■ **What to work on**: Below are records; the lines starting at the one with "309x125 pixels. How" and ending at the one with "This screenshot has height=188, width=335." must be reproduced exactly, both included. Pictures must not appear.

Material provided Block Start

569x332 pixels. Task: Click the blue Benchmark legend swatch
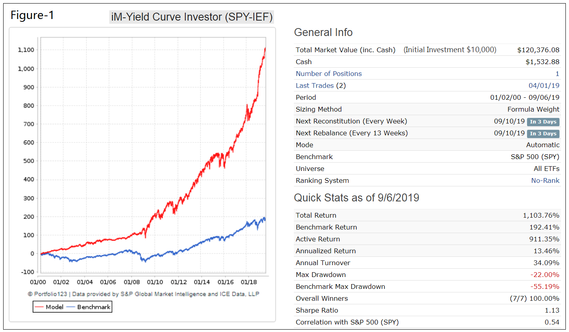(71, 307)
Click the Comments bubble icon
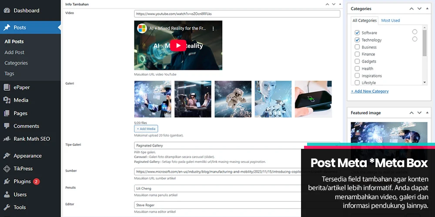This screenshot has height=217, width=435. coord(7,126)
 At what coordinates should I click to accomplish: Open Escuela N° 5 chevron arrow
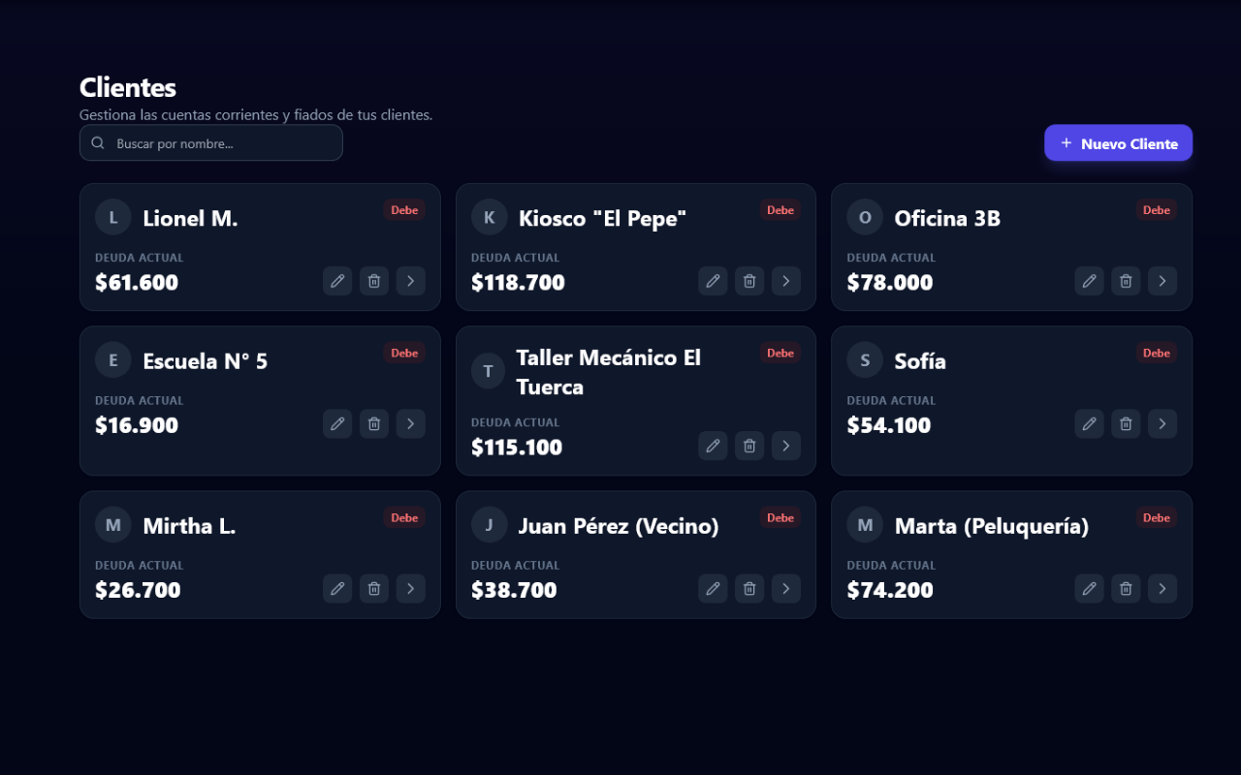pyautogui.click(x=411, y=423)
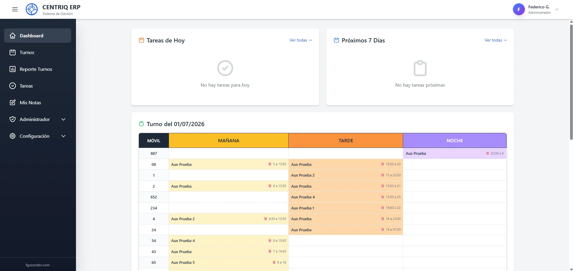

Material provided Block End
Material provided Block Start

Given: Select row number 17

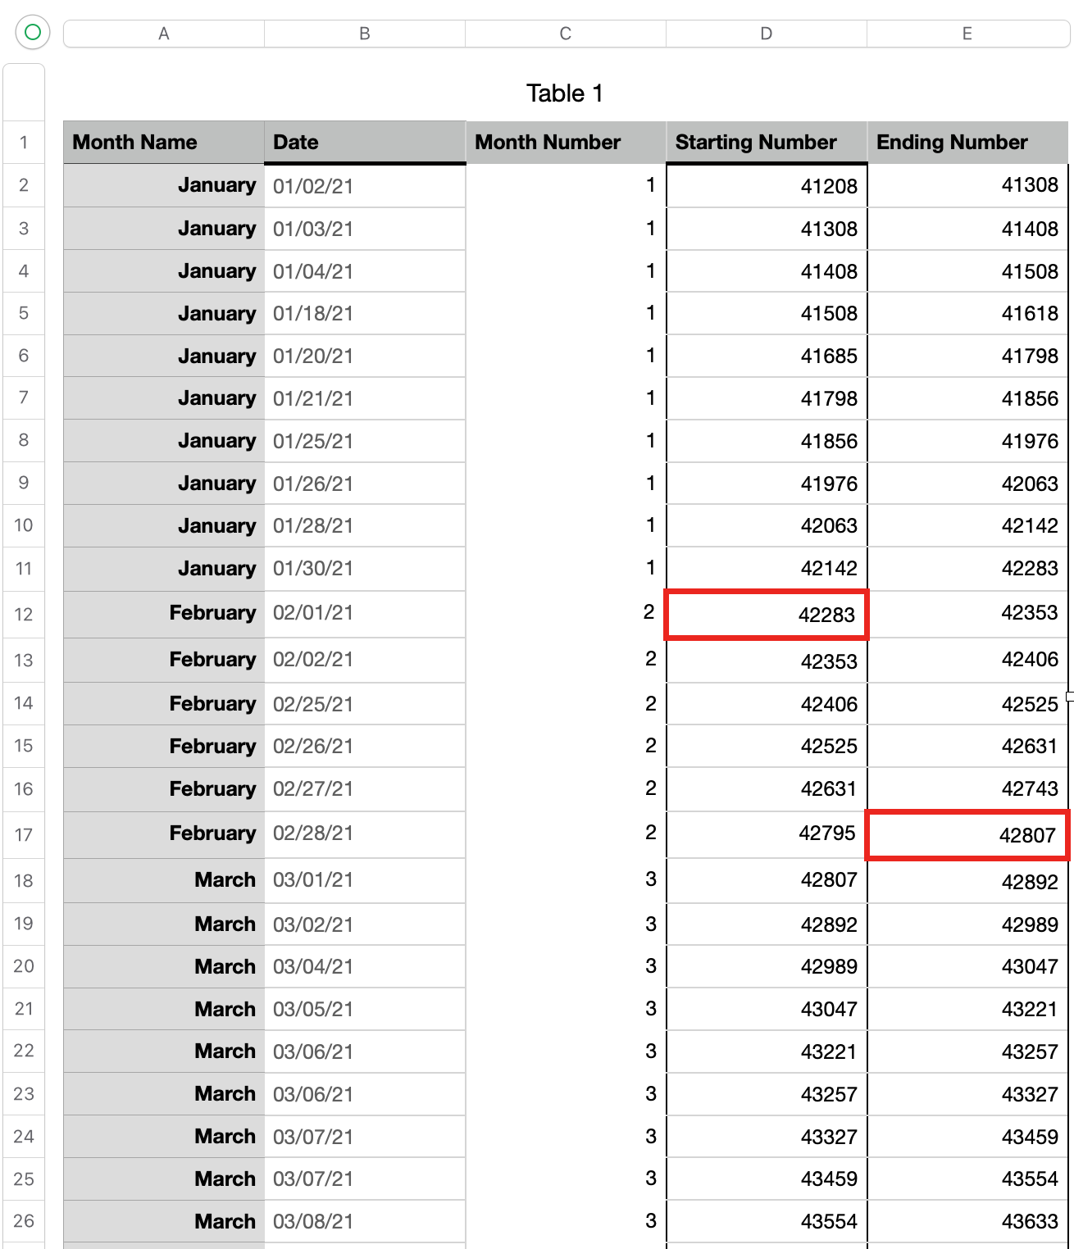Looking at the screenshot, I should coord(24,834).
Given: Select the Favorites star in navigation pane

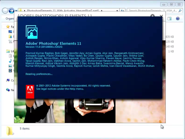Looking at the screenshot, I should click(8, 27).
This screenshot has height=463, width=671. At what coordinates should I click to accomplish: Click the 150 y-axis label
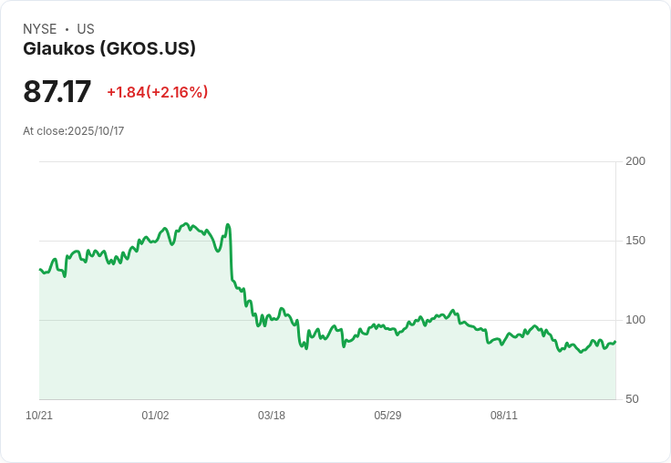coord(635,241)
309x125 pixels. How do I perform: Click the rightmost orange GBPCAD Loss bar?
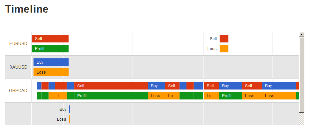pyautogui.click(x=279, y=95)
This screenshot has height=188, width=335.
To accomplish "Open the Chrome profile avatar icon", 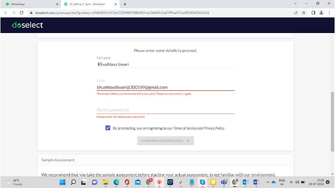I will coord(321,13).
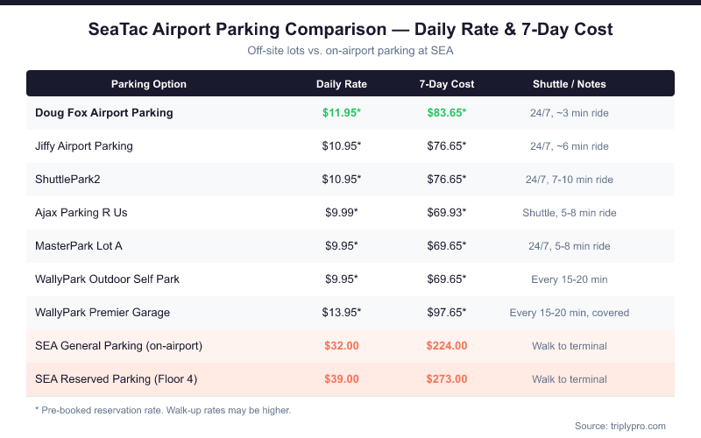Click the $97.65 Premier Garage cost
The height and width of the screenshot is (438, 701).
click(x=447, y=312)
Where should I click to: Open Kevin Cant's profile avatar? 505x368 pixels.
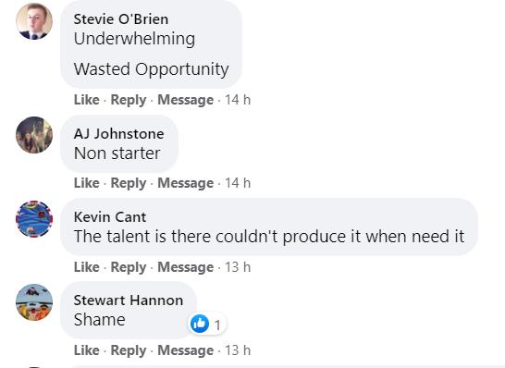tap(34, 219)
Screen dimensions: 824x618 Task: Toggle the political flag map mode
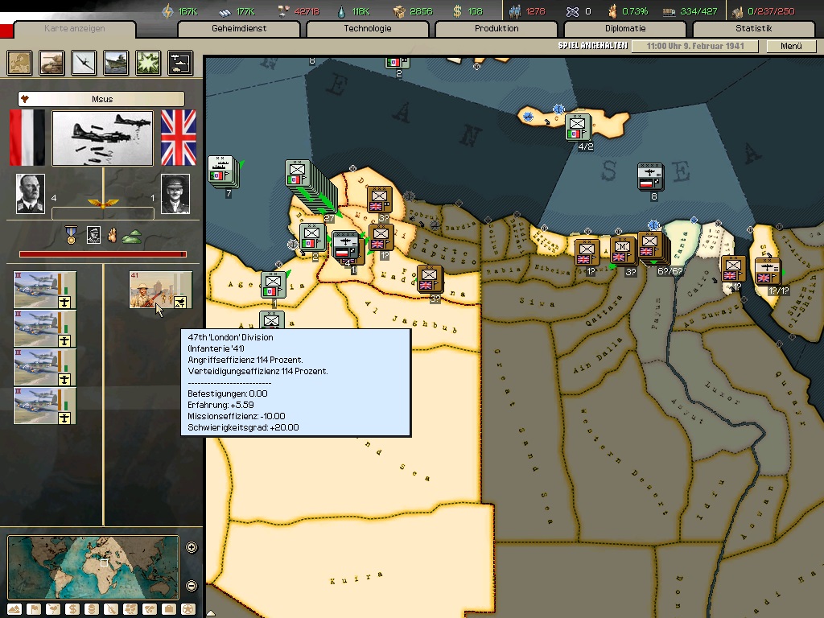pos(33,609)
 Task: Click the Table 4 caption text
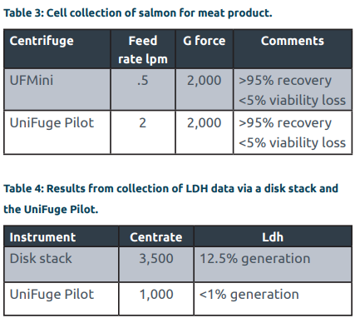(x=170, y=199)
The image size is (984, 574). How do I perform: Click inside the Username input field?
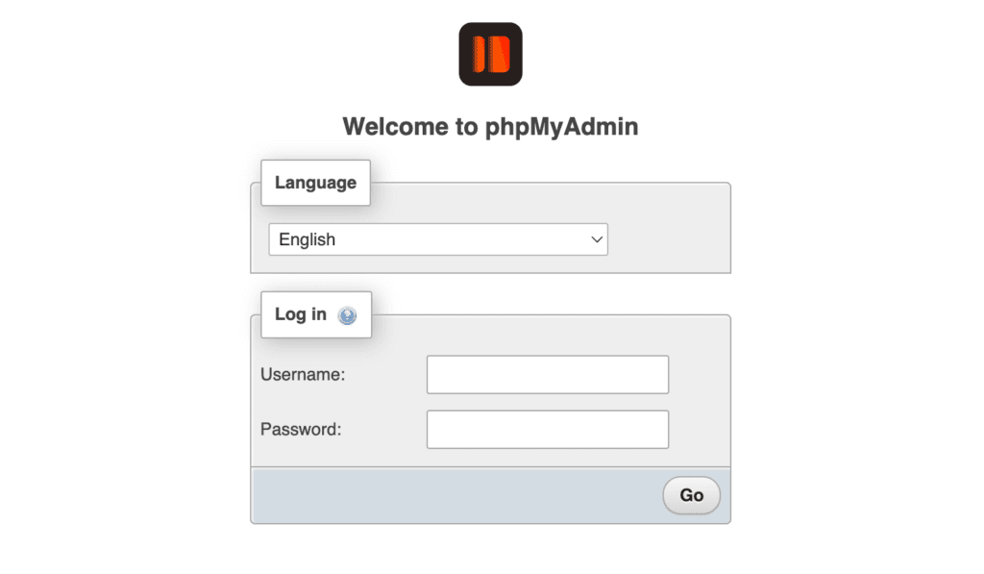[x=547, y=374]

Material provided Block End

■ **Finished exercise**:
309x125 pixels. How do I perform: Click the rightmost orange GBPCAD Loss bar?
pyautogui.click(x=279, y=95)
This screenshot has height=188, width=335.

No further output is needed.